**TASK:**
Every line of the material is to be quoted verbatim, minus the pictures.

**SOURCE RECORDS:**
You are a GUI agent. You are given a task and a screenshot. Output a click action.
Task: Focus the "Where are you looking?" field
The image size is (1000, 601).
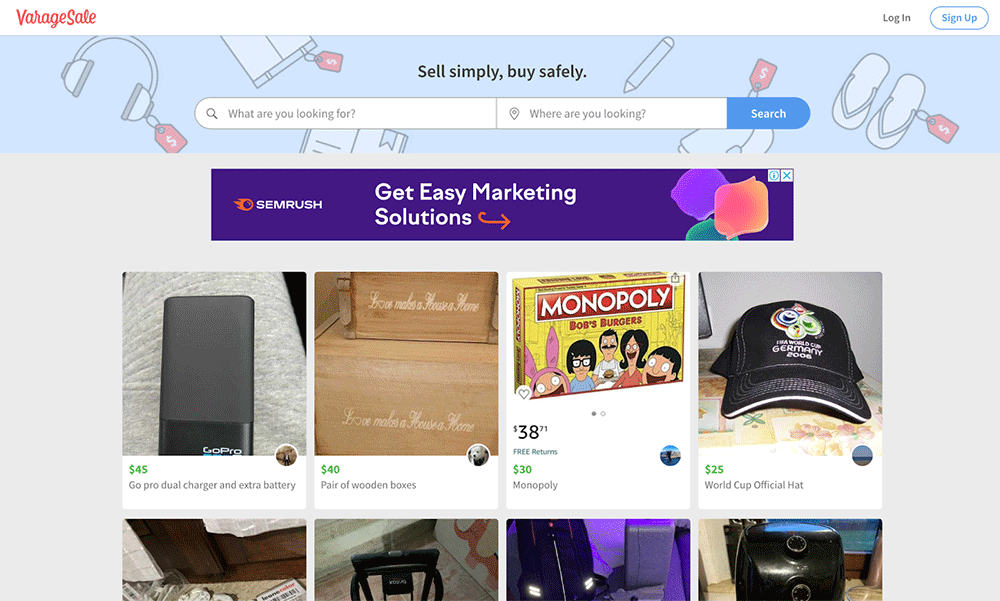click(620, 114)
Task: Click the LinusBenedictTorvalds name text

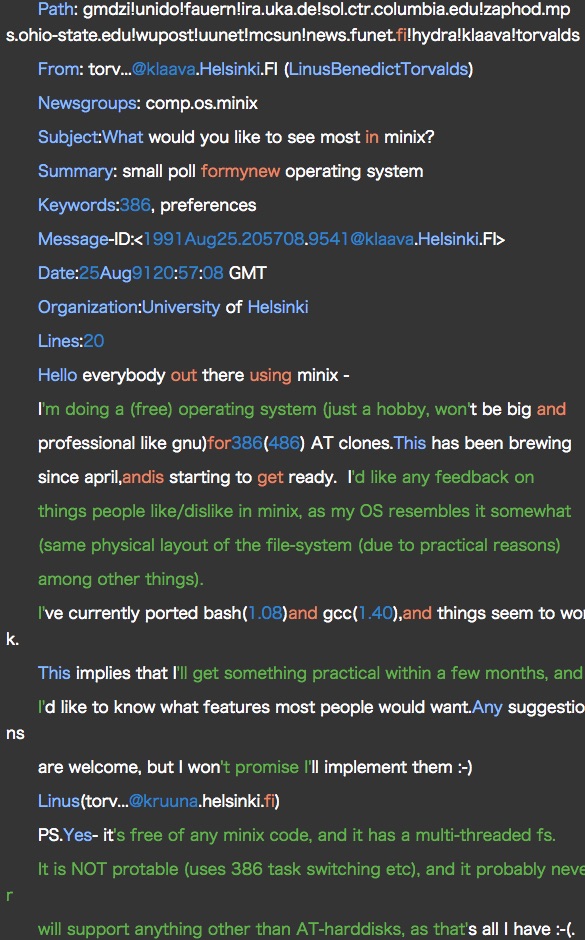Action: coord(378,69)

**RESULT:**
You are a GUI agent. You are given a task and a screenshot. Output a click action.
Task: Focus the "Where are you looking?" field
The image size is (1000, 601).
click(620, 114)
Task: Click the LinusBenedictTorvalds name text

Action: coord(378,69)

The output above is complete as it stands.